Nothing
## The Creation of Dynamic Risk Sets
## Code written by Kevin Carson (https://kevincarson.github.io/) and Deigo Leal (https://www.diegoleal.info/)
## Last Updated: 01-09-2025
#' @title Process and Create Time-Dynamic Risk Sets for a One- and Two-Mode Relational Event Sequences
#' @name create_riskset_dynamic
#' @param type "two-mode" indicates that this is a two-mode event sequence. "one-mode" indicates that the event sequence is one-mode.
#' @param time The vector of event time values from the observed event sequence.
#' @param sender The vector of event senders from the observed event sequence.
#' @param receiver The vector of event receivers from the observed event sequence.
#' @param eventID The vector of event IDs from the observed event sequence (typically a numerical event sequence that goes from 1 to *n*).
#' @param p_samplingobserved The numerical value for the probability of selection for sampling from the observed event sequence. Set to 1 by default indicating that all observed events from the event sequence will be included in the post-processing event sequence.
#' @param n_controls The numerical value for the number of null event controls for each (sampled) observed event.
#' @param combine TRUE/FALSE. TRUE indicates that the post-sampling (processing) event sequence should be merged with the pre-processing dataset.
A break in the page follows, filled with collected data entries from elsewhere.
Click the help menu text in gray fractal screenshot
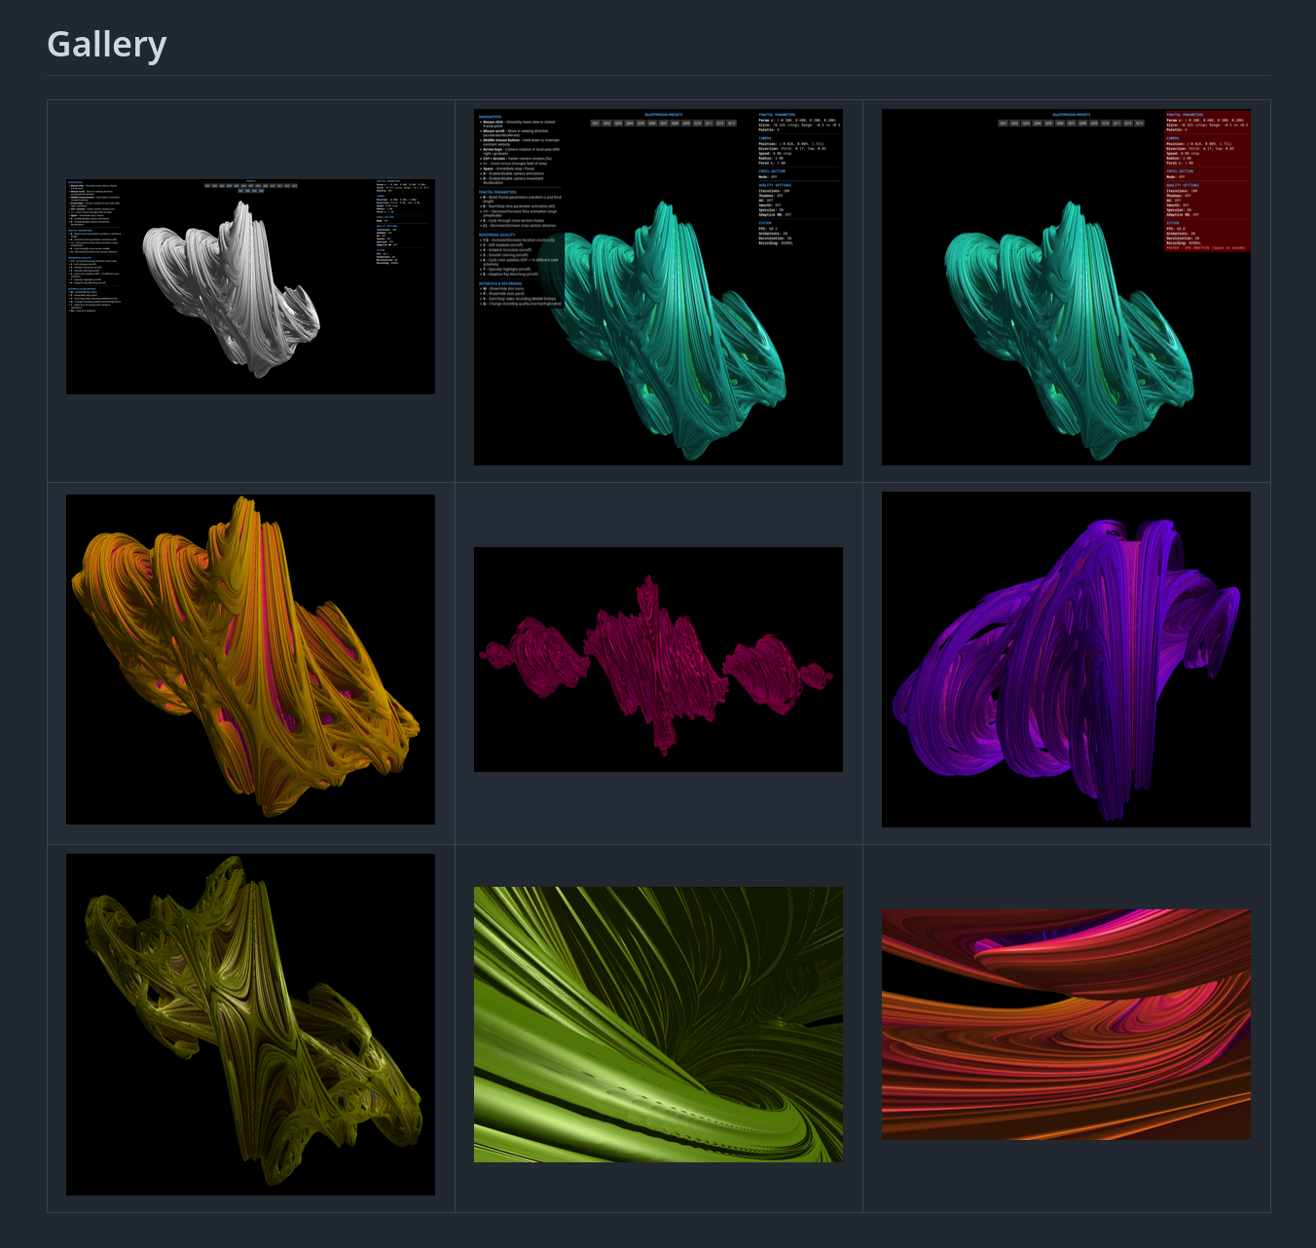This screenshot has height=1248, width=1316. point(94,243)
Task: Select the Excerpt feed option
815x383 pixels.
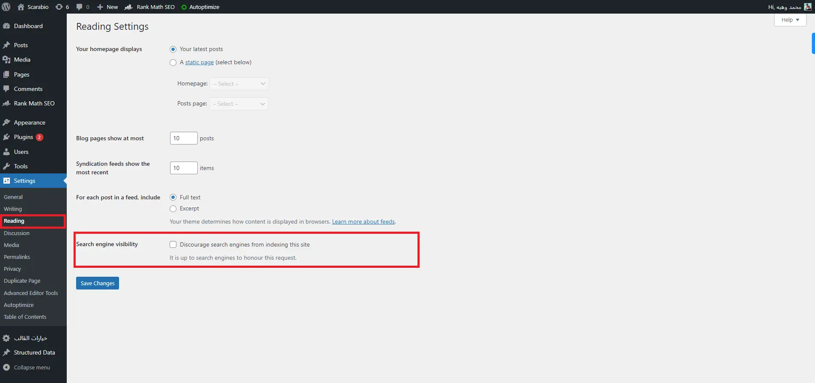Action: point(173,209)
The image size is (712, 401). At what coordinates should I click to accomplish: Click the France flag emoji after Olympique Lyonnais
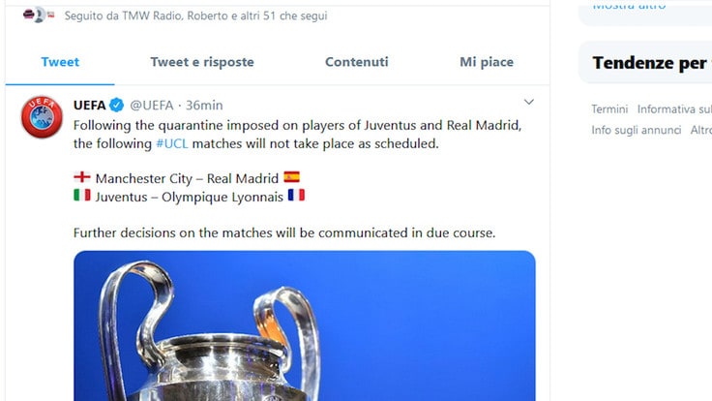coord(296,195)
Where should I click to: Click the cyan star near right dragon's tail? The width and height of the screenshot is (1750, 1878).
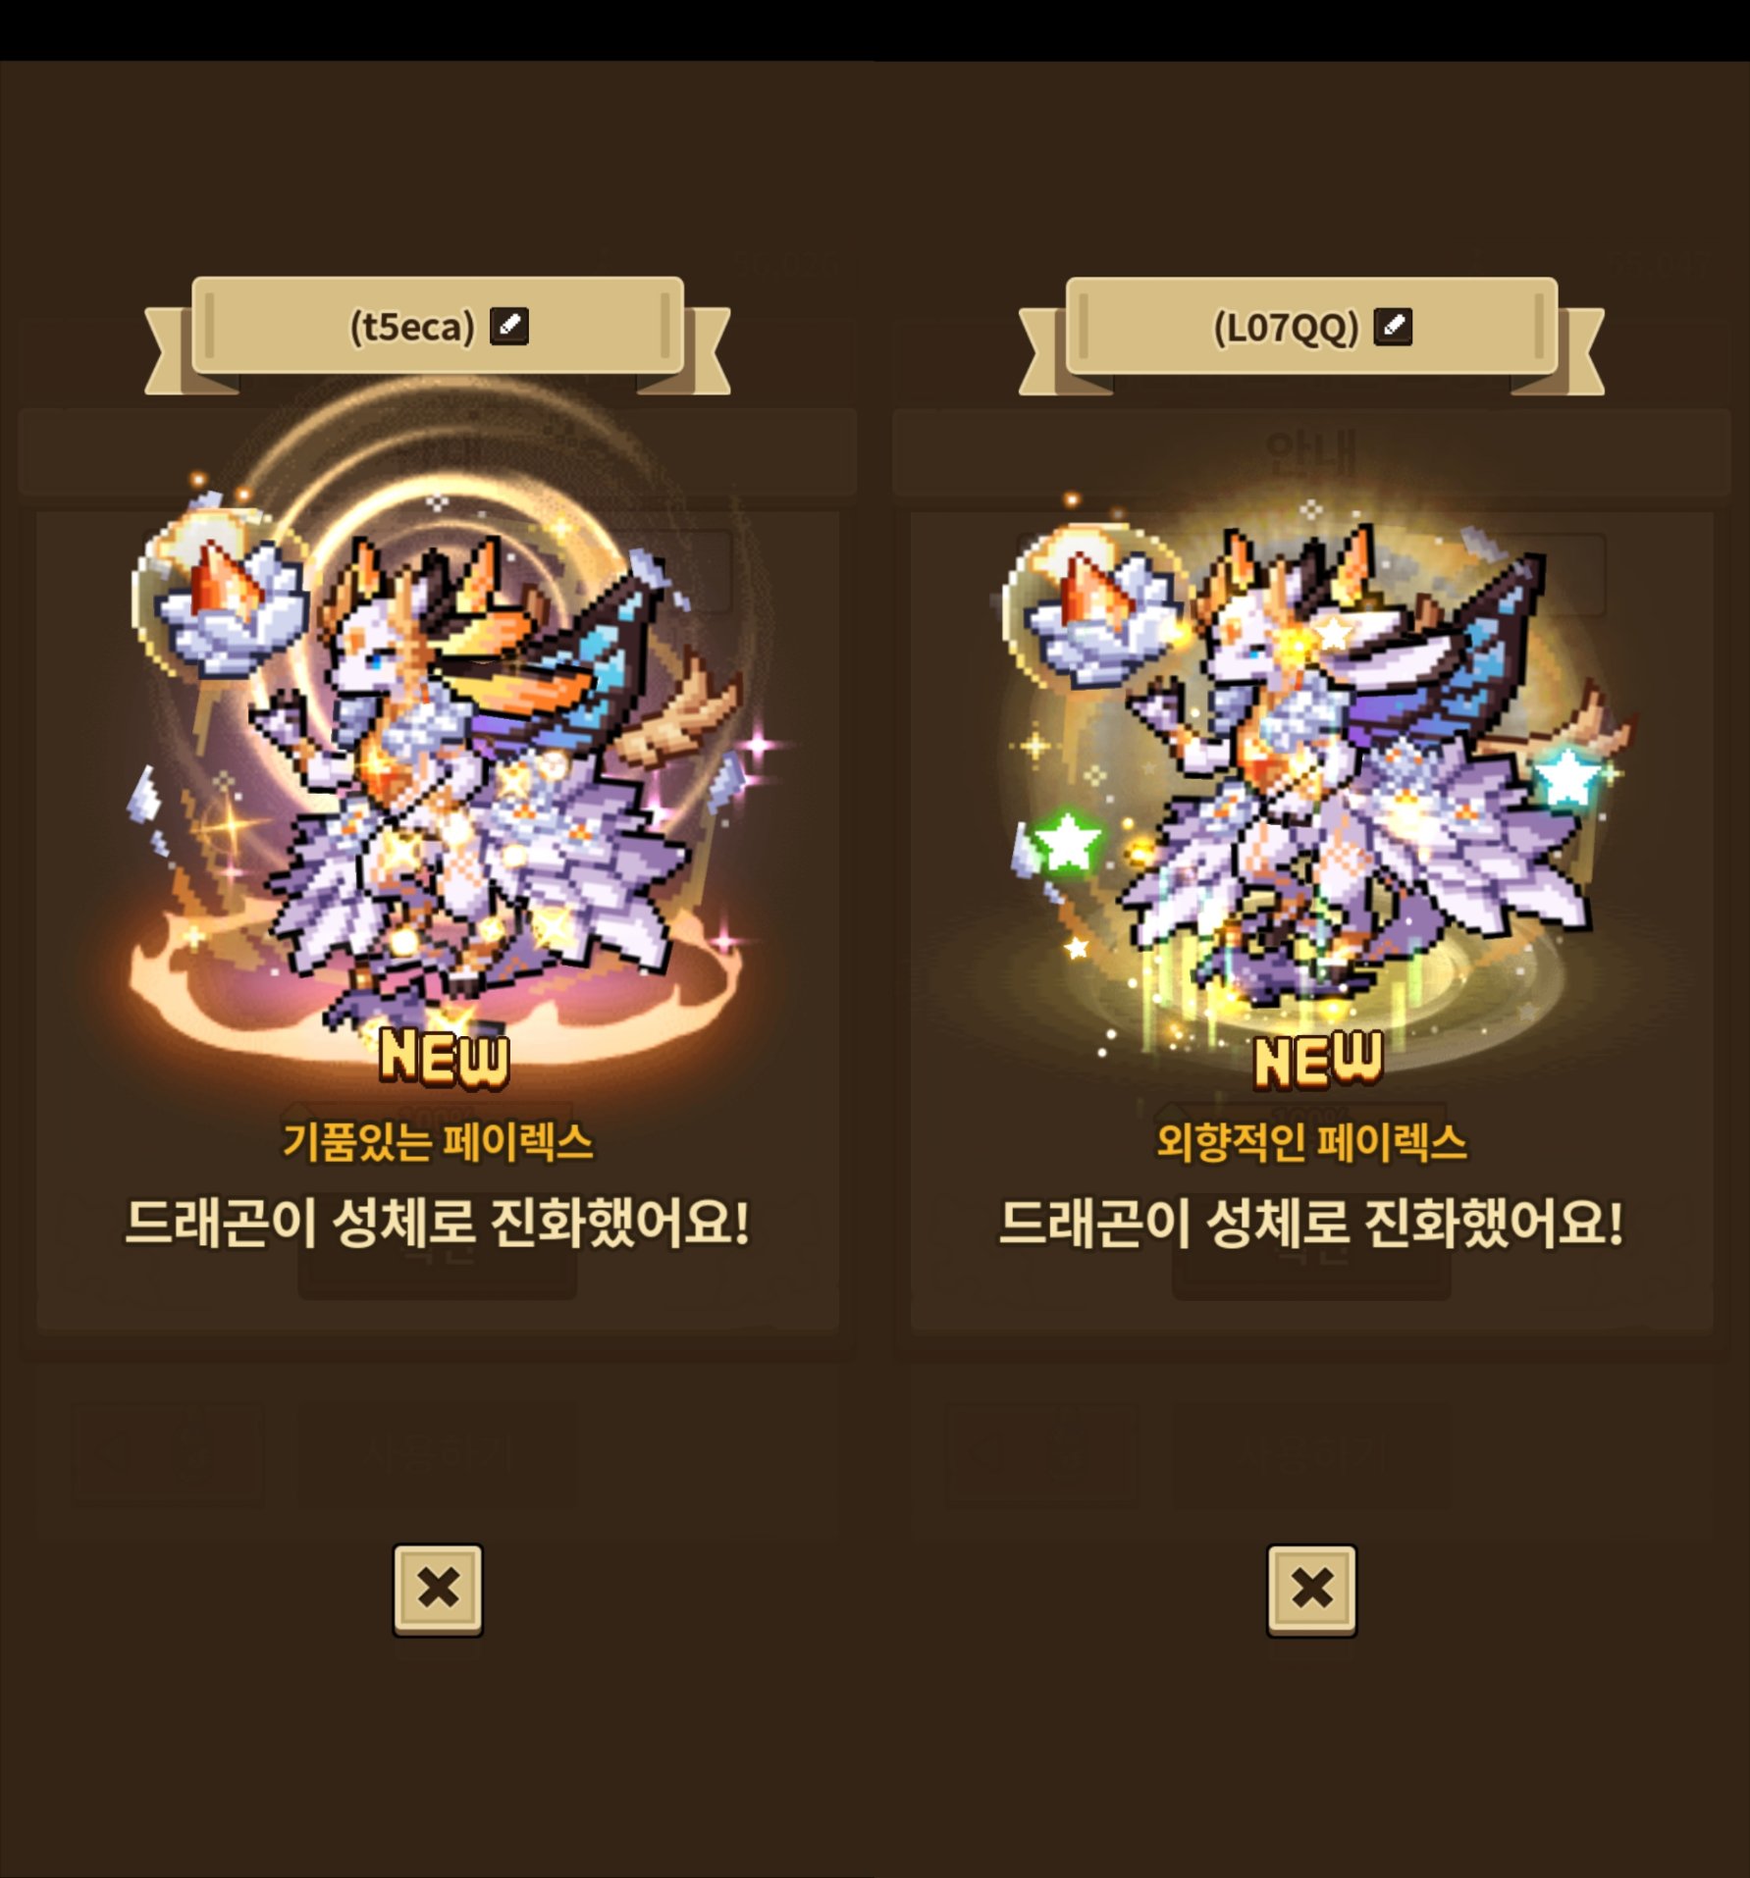point(1566,776)
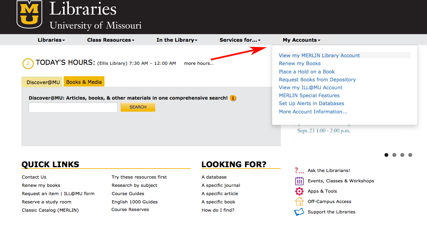Select the first carousel dot indicator
427x242 pixels.
[386, 155]
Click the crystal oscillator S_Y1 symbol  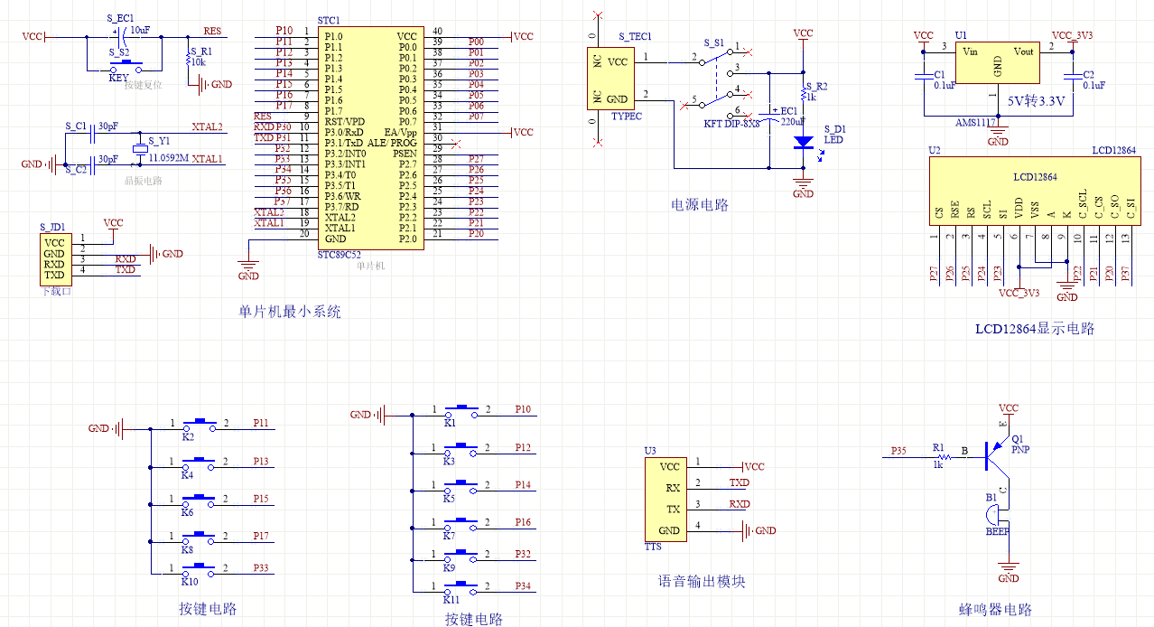[139, 151]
FALSE only returns the post-processing event sequence (that is, only the sampled events).
#' @param seed The random number seed for user replication.
#' @import Rcpp
#' @importFrom data.table rbindlist
#' @importFrom data.table data.table
#' @return A post-processing data.table object with the following columns:
#' \itemize{
#' \item \code{time} - The event time for the sampled and observed events.
#' \item \code{eventID} - The numerical event sequence ID for the sampled and observed events.
#' \item \code{sender} - The event senders of the sampled and observed events.
#' \item \code{receiver} - The event targets (receivers) of the sampled and observed events.
#' \item \code{observed} - Boolean indicating if the event is an observed or control event. (1 = observed; 0 = control)
#' \item \code{sampled} - Boolean indicating if the event is sampled or not sampled. (1 = sampled; 0 = not sampled)
#' }
#' @export
#'
#' @description
#' `r lifecycle::badge("stable")`
#'
#'
#' This function creates one- and two-mode time-dynamic post-sampling eventset with options for case-control
#' sampling (Vu et al. 2015) and sampling from the observed event sequence (Lerner and Lomi 2020). Case-control
#' sampling samples an arbitrary *m* number of controls from the risk set for any event
#' (Vu et al. 2015). Lerner and Lomi (2020) proposed sampling from the observed event sequence
#' where observed events are sampled with probability *p*. Importantly, this function generates risk sets
#' that assume that the risk set for each event is fixed across all time points, that is, all actors active
#' at any time point across the event sequence are in the set of potential events. Users interested in
#' generating time non-varying risks sets should consult the \code{\link[dream]{create_riskset}} function
#' for one- and two-mode event sequence.
#'
#' @details This function processes observed events from the set \eqn{E}, where each event \eqn{e_i} is
#' defined as:
#' \deqn{e_{i} \in E = (s_i, r_i, t_i, G[E;t])}
#' where:
#' \itemize{
#' \item \eqn{s_i} is the sender of the event.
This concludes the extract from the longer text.